- Input data -
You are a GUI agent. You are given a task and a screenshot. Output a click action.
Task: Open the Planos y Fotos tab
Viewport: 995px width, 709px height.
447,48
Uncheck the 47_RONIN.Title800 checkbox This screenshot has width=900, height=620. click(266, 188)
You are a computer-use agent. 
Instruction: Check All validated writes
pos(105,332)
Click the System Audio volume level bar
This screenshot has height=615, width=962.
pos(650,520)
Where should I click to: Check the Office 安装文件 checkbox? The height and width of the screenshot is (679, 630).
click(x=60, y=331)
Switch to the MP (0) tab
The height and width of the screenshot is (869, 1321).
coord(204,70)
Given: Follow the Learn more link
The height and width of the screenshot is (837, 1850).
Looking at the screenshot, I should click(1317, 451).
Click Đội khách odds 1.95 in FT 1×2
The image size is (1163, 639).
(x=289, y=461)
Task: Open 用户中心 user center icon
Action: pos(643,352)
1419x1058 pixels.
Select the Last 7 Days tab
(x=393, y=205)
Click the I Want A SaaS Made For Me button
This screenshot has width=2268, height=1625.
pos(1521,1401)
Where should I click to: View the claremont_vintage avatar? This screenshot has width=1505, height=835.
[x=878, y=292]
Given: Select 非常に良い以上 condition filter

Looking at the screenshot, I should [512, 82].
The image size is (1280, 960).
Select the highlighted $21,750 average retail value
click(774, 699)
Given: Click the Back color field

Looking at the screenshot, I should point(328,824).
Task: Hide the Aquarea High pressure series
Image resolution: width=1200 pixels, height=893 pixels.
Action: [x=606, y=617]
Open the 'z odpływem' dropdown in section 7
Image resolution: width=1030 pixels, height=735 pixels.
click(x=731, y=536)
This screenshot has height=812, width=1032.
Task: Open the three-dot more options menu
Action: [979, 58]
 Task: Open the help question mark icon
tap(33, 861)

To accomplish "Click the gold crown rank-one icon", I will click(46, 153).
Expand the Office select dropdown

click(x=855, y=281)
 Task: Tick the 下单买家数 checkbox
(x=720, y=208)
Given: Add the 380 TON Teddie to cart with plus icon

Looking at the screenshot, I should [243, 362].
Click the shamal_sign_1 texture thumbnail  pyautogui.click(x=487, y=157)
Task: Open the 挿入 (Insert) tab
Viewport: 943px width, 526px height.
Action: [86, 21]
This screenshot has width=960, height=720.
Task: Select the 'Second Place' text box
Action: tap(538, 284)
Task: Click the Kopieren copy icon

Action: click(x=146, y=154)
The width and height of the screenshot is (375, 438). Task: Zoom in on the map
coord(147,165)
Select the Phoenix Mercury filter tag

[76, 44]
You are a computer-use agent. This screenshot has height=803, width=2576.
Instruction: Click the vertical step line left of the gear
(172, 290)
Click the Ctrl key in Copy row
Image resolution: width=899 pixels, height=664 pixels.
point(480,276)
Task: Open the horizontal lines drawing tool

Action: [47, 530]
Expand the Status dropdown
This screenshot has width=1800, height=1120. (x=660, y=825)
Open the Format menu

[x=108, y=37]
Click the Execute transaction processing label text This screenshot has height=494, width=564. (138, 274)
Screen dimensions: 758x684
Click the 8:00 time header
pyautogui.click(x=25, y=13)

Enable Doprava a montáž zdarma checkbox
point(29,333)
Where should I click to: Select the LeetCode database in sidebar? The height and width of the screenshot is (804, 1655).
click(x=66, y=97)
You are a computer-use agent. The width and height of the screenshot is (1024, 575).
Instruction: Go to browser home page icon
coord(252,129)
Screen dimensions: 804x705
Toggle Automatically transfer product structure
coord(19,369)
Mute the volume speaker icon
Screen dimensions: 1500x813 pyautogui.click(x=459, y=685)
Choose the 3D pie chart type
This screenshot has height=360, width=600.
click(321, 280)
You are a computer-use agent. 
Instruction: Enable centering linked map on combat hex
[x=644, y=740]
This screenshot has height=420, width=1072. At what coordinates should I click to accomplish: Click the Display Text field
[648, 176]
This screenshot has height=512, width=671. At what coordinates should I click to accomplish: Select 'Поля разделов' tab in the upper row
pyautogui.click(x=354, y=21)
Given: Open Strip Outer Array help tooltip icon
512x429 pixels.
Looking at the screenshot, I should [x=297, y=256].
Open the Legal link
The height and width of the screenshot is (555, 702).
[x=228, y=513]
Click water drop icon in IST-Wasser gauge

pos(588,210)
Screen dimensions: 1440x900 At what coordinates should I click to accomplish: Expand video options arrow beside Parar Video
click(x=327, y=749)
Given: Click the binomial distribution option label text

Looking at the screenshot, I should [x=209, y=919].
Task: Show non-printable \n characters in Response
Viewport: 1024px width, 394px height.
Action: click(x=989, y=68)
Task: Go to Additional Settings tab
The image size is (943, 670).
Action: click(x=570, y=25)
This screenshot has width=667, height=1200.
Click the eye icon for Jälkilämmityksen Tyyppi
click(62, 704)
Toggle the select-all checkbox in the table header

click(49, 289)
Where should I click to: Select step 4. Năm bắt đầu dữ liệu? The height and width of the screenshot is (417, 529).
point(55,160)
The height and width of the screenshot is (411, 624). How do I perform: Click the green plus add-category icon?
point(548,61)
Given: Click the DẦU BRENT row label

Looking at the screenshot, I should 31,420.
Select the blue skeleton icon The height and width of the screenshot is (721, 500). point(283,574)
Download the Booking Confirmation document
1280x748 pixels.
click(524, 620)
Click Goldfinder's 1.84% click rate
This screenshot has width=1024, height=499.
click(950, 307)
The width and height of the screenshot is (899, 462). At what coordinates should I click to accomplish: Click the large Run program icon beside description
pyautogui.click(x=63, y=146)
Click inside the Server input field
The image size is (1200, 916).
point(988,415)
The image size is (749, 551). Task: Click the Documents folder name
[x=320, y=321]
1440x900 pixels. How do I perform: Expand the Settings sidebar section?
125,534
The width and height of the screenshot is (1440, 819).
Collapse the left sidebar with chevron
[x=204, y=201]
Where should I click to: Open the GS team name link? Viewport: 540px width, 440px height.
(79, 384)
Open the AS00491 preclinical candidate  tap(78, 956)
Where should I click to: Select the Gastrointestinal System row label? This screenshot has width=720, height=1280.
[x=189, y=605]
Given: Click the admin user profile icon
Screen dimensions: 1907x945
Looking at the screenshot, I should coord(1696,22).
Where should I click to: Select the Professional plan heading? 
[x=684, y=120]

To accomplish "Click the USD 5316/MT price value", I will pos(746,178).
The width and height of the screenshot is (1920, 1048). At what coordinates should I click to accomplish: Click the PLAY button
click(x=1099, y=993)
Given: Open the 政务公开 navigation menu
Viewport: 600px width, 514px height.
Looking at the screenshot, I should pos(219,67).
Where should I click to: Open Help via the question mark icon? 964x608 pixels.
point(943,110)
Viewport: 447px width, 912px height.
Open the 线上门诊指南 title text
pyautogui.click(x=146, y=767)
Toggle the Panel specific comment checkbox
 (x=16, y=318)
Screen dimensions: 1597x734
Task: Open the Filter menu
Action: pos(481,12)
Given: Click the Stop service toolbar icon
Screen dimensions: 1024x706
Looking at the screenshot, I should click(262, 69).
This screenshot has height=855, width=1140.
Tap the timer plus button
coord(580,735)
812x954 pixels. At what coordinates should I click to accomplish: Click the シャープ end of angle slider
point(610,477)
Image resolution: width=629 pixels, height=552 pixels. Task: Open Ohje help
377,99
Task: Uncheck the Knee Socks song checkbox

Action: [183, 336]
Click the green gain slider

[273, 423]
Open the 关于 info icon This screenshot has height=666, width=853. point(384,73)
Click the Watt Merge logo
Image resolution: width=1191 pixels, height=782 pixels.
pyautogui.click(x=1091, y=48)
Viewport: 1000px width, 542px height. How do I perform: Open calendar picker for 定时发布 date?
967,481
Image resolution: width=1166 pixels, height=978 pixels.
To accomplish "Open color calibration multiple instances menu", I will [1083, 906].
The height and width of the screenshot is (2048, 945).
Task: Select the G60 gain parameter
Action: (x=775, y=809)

- Task instructions -
All lines of the entries containing the string "agent" must be shown in full.

- Your response -
You are a GUI agent. You are given a task and a screenshot. Output a click action.
You are a computer-use agent. 
You are a computer-use agent. This screenshot has height=803, width=2576.
You are a computer-use agent. The width and height of the screenshot is (1024, 575).
You are a computer-use agent. 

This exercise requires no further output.